**What is required:** For each line of the data below, copy it if it holds the word "screenshot".

Stored data entries:
.....

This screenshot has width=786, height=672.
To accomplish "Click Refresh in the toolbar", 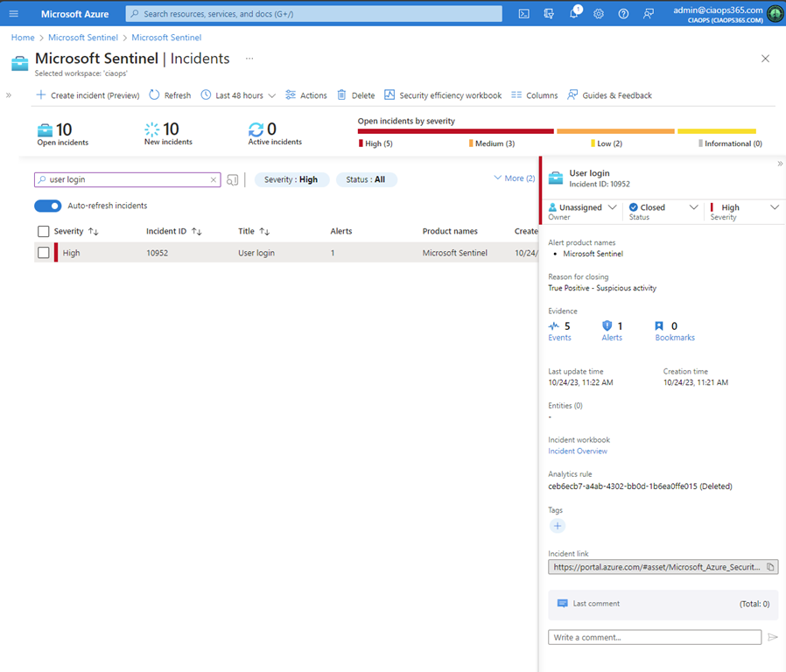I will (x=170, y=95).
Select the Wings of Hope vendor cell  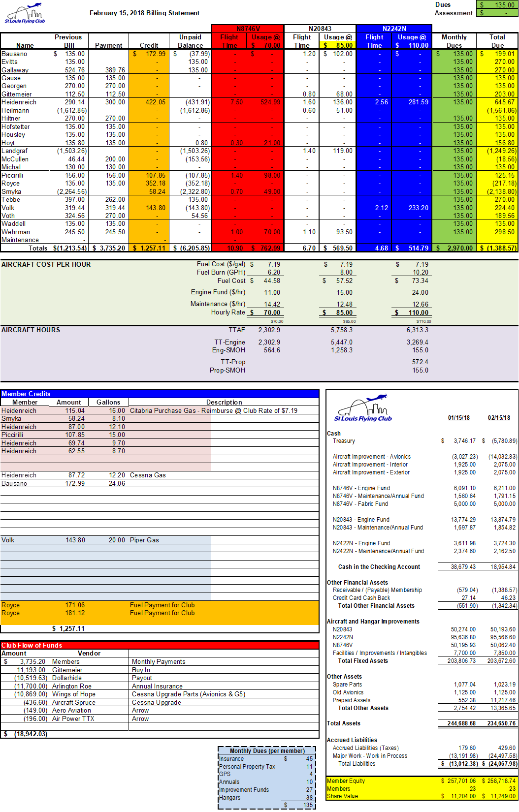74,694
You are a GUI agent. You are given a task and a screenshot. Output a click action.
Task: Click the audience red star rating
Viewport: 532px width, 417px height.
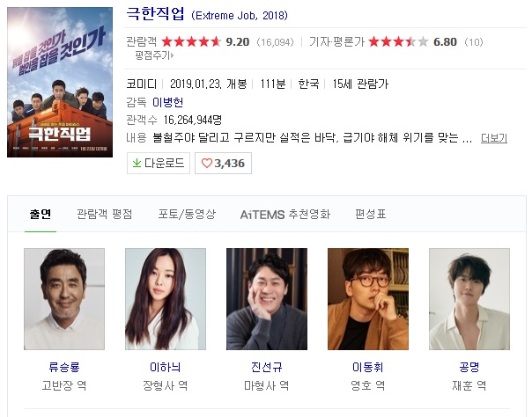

.....

**Result:**
This screenshot has width=786, height=672.
You are a GUI agent. You are given a task and a screenshot. Output a click action.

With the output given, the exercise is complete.